Ylan Gomes

Personal information
- Date of birth: 22 July 2002 (age 24)
- Place of birth: Gauville-la-Campagne, France
- Height: 1.74 m (5 ft 9 in)
- Position: Forward

Youth career
- 2010–2011: Argenteuil
- 2011–2016: Évreux
- 2016–2018: Le Havre

Senior career*
- Years: Team / Apps / (Gls)
- 2018–2023: Le Havre II / 37 / (11)
- 2020–2023: Le Havre / 18 / (0)
- 2023: → Paris 13 Atletico (loan) / 10 / (2)
- 2023–2024: Martigues / 5 / (0)
- 2024: Nancy II / 9 / (0)
- 2024–2025: Châteauroux II / 4 / (0)
- 2024–2025: Châteauroux / 2 / (0)

International career
- 2018: France U17 / 2 / (0)

= Ylan Gomes =

French footballer (born 2002)

Ylan Gomes (born 22 July 2002) is a French professional footballer who plays as a forward.

==Career==
Gomes made his professional debut with Le Havre in a 3–1 Ligue 2 win over En Avant Guingamp on 12 September 2020.

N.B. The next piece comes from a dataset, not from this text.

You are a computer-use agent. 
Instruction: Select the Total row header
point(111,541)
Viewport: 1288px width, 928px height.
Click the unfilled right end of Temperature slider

On 27 January 2023, Gomes was loaned by Paris 13 Atletico.

==Personal life==
Gomes is the son of Bissau-Guinean footballer Amarildo Gomes, who was developing at Beauvais and Rennes before retiring through a knee injury. He is the brother of the footballer Claudio Gomes.